Search code examples
ragrep

How to match a string with a tolerance of one character?


I have a vector of locations that I am trying to disambiguate against a vector of correct location names. For this example I am using just two disambiguated locations tho:

agrepl('Au', c("Austin, TX", "Houston, TX"), 
max.distance =  .000000001, 
ignore.case = T, fixed = T)
[1] TRUE TRUE

The help page says that max.distance is

Maximum distance allowed for a match. Expressed either as integer, or as a fraction of the pattern length times the maximal transformation cost

I am not sure about the mathematical meaning of the Levensthein distance; my understanding is that smaller the distance, the stricter the tolerance for mismatches with my vector of disambiguated strings.

So I would I adjust it to retrieve two FALSE? Basically I would like to have a TRUE only when there is a difference of 1 character like in:

agrepl('Austn, TX', "Austin, TX", 
max.distance =  .000000001, ignore.case = T, fixed = T)
[1] TRUE

Solution

  • The problem you are having is possibly similar to the one I faced when starting the to experiment here. The first argument is a regex-pattern when fixed=TRUE, so small patterns are very permissive if not constrained to be the full string.

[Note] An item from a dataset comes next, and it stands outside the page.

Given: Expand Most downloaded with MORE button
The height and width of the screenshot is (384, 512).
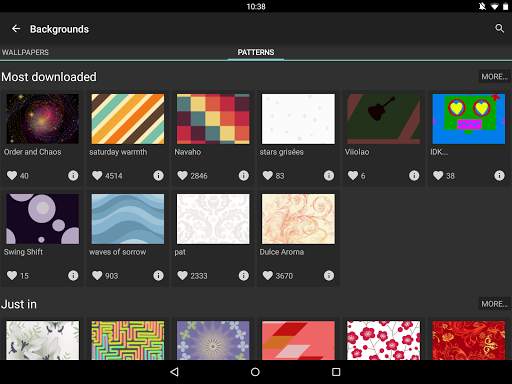Looking at the screenshot, I should (x=494, y=77).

The help page even has a "Note" about that issue:

    Since someone who read the description carelessly even filed a bug report on it, do note that this matches substrings of each element of x (just as grep does) and not whole elements.

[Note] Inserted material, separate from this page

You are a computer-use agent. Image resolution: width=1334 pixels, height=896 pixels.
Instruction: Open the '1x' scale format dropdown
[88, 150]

    Using regex patterns you do this by flanking the pattern string by "^" and "$", since unlike adist, agrepl has no partial parameter:

    > agrepl('^Au$', "Austin, TX", 
    + max.distance =  c(insertions=.15),  ignore.case = T, fixed=FALSE)
    [1] FALSE
    > agrepl('^Austn, TX$', "Austin, TX", 
    + max.distance =  c(insertions=.15),  ignore.case = T, fixed=FALSE)
    [1] TRUE
    > agrepl('^Austn, T$', "Austin, TX", 
    + max.distance =  c(insertions=.15),  ignore.case = T, fixed=FALSE)
    [1] FALSE
    

    So you need to paste0 with those flankers:

    > agrepl( paste0('^', 'Austn, Tx', '$'), "Austin, TX", 
    + max.distance =  c(insertions=.15),  ignore.case = T, fixed=FALSE)
    [1] TRUE
    > agrepl( paste0('^', 'Au', '$'), "Austin, TX", 
    + max.distance =  c(insertions=.15),  ignore.case = T, fixed=FALSE)
    [1] FALSE
    

    Might be better to use all rather than just insertions, and you may want to lower the fraction.